-- start Text block --

如何在没有刷新页面且没有单击“发送”按钮的情况下从下拉选择中将值发送到MYSQL？

Question

In a PHP page I have a simple selection with some values like this:

<div class="container">      
  <section>
    <select>
      <option value="" disabled selected>Select an activity</option>
      <option value="1">1</option>
      <option value="2">2</option>
      ...
    </select>
  </section>      
</div>

I have a database MYSQL to store the choiced value like this:

table name= user_favorite with 2 columns respectively called items and values

items values
item1 value1
item2 value2
etc.

When a user select an item from the dropdown list I wish to send automatically to MYSQL the value chosen (inside the values column) without click on a send button. Is it possible and how to achieve?

Answer 1

As @NishantSolanki said, you should use Ajax. Here an example using jQuery.

-- end Text block --
-- start Given information --

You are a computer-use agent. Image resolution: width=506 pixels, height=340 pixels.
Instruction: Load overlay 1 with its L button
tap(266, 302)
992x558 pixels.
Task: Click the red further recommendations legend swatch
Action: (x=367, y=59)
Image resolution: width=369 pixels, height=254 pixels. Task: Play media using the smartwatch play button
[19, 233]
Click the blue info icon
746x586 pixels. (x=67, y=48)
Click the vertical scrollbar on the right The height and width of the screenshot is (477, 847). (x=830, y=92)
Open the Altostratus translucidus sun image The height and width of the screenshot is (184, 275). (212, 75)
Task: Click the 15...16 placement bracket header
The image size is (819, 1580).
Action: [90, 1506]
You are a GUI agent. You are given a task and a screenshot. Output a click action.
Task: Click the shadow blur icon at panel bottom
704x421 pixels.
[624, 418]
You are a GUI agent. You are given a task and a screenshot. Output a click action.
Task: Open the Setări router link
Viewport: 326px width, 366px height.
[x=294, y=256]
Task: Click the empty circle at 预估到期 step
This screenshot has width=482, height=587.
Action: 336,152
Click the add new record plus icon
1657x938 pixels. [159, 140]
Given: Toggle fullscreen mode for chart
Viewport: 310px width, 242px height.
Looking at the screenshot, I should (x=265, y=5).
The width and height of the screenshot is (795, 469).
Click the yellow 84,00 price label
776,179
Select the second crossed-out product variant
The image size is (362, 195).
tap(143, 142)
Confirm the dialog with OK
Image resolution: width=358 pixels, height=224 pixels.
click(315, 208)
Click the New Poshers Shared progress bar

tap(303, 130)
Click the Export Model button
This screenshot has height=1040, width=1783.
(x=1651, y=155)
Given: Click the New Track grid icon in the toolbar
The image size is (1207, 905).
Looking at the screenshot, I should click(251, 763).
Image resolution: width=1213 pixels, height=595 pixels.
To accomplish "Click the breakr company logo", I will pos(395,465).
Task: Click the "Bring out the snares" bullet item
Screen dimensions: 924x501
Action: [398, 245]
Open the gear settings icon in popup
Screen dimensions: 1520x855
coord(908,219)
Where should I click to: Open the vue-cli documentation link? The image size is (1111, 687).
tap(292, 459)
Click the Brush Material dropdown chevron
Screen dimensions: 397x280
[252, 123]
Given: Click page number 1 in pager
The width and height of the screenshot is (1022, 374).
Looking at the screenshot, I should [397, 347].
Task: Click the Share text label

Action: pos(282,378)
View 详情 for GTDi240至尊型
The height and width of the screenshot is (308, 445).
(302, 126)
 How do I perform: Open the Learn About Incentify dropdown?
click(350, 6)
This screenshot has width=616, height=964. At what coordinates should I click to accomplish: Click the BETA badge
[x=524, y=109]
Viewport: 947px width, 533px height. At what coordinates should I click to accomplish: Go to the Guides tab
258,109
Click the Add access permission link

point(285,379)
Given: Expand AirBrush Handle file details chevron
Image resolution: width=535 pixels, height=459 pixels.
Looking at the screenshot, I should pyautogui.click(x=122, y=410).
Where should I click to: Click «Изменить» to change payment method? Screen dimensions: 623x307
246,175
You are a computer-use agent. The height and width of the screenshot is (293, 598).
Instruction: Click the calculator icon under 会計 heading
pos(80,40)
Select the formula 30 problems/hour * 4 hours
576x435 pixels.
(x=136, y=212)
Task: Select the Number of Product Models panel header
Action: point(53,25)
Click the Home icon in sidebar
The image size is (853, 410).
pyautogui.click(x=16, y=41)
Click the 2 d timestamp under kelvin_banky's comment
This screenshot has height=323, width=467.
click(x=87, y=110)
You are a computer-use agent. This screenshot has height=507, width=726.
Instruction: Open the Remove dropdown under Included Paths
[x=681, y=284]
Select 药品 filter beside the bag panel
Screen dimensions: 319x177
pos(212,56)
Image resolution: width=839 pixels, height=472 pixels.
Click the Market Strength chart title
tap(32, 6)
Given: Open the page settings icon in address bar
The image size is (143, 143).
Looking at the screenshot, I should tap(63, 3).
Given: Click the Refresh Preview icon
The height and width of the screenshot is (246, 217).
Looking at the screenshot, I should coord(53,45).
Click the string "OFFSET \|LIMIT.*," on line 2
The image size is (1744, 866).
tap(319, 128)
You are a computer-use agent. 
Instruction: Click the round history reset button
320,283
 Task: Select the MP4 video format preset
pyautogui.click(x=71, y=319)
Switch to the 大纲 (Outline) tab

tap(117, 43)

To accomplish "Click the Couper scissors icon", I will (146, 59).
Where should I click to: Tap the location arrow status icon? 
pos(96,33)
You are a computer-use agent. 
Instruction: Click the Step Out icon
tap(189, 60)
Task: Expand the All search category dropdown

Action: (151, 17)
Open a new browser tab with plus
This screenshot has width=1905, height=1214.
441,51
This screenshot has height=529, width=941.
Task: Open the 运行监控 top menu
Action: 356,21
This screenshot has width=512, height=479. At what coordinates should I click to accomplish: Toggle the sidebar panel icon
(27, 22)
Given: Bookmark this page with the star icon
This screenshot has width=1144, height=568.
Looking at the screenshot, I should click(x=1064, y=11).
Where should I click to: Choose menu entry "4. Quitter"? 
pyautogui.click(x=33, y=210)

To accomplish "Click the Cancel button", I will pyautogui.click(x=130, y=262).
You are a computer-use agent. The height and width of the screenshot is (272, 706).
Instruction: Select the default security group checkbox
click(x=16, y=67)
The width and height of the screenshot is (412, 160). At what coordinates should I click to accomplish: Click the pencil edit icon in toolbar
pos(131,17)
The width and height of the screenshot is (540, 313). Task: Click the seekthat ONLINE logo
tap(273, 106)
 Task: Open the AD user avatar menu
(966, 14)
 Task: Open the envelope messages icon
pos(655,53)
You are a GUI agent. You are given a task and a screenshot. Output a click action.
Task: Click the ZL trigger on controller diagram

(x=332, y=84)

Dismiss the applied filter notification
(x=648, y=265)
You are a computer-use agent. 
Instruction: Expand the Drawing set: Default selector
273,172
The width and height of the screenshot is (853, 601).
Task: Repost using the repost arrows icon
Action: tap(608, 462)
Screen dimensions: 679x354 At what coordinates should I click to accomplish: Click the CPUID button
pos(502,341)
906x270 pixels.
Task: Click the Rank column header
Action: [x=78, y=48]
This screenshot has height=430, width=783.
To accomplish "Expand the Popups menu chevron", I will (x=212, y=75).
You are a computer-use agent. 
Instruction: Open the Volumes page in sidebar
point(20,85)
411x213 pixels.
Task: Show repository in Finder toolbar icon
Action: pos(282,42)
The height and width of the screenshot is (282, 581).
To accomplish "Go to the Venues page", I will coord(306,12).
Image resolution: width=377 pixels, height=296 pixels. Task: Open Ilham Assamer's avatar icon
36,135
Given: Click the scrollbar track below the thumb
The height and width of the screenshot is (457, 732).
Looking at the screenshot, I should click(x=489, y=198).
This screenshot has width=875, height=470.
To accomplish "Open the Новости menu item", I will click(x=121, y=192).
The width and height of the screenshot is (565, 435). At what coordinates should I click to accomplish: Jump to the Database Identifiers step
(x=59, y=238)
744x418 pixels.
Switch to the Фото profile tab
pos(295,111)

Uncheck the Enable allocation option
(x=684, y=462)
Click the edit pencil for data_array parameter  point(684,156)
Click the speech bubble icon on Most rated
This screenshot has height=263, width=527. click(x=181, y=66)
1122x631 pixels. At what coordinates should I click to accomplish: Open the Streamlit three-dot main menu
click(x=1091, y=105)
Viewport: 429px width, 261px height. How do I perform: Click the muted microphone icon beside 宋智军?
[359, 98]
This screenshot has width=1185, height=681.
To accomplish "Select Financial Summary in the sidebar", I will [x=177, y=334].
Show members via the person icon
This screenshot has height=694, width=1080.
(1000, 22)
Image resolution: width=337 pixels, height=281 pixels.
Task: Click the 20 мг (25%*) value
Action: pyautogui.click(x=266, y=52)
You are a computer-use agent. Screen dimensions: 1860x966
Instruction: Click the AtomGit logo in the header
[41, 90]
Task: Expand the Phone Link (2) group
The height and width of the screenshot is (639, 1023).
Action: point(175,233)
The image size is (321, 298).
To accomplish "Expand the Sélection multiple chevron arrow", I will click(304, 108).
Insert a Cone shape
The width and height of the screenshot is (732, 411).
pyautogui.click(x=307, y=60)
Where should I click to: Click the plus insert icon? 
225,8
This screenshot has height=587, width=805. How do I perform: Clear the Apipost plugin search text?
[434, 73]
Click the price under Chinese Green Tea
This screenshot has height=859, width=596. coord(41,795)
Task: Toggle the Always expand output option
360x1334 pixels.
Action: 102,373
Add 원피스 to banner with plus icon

-- end Given information --

Set task: Reproduce the full forum thread about sending a dropdown selection to MySQL, unchanged. The rows were drawn from a separate source.

Written reply:
如何在没有刷新页面且没有单击“发送”按钮的情况下从下拉选择中将值发送到MYSQL？

Question

In a PHP page I have a simple selection with some values like this:

<div class="container">      
  <section>
    <select>
      <option value="" disabled selected>Select an activity</option>
      <option value="1">1</option>
      <option value="2">2</option>
      ...
    </select>
  </section>      
</div>

I have a database MYSQL to store the choiced value like this:

table name= user_favorite with 2 columns respectively called items and values

items values
item1 value1
item2 value2
etc.

When a user select an item from the dropdown list I wish to send automatically to MYSQL the value chosen (inside the values column) without click on a send button. Is it possible and how to achieve?

Answer 1

As @NishantSolanki said, you should use Ajax. Here an example using jQuery.